Click play to hear audio of Ann Curtis swimming the winning leg of the 4×100 freestyle relay in the 1948 London Olympics
Ann Curtis was born in San Francisco in 1926. At the age of 12, she joined a swim team coached by the famous Charlie Sava. Despite being kicked off the team at least once, she persevered and became, as one sports writer put it, an “athletic legend” and a household name throughout America. She was the world’s dominant female freestyle swimmer throughout most of the 1940’s, winning 31 national titles, a record that stood nearly 40 years (broken by Tracy Caulkins in the early 1980s). She came to hold 4 world and 56 American records. She was the first woman and first swimmer to win the Sullivan Award in 1944, a yearly award given to the most outstanding amateur athlete. Her swimming career was climaxed at the 1948 Olympic Games in London, where she captured two gold medals and one silver medal. Ann was inducted into the International Swimming Hall of Fame in 1966 and the Bay Area Sports Hall of Fame in 1983. She was Sports Illustrated Female Athlete of the Year as well as one of ANG Newspapers’ 50 Most Significant Bay Area Sports Figures of the Century.
Ann married Gordon Cuneo in 1949, having met the basketball starting forward while attending UC Berkeley. With three children and one on the way, the Cuneos moved from San Francisco to San Rafael, built swimming pool facilities (Gordon built the office, bath house and pump room after work and on the weekends) and opened the Ann Curtis School of Swimming in 1959. While raising five children, she coached a swim team for 25 years, a synchronized team for 12 years, and built the business into the well-known swim school and private swim club that it is today. For the past 52 years, she has provided a valuable service to the community. It is estimated that over 40,000 students have learned to swim at her school, which continues to draw many customers from the broader Bay Area. Celebrated graduates include Rick DeMont (Olympian and world record holder in the ‘70s) and Ben Wildeman-Tobriner (gold medal winner in Bejing, 2008).

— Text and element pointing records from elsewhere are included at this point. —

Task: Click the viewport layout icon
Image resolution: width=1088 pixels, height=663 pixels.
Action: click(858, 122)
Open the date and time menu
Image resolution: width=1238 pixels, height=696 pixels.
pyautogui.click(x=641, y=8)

Ann’s passion and love for swimming moved her to try to provide the best swim lessons to as many students as possible. She credits her teaching progression to her coach Charlie Sava, although she continued to make improvements to her method throughout the years. Sava also designed the teaching pool, which is shallow throughout and allows the students to practice skill repetition to acquire muscle memory. Her daughter, Carrie, now runs the swim program and is determined to continue to provide the same high quality for which Ann strived.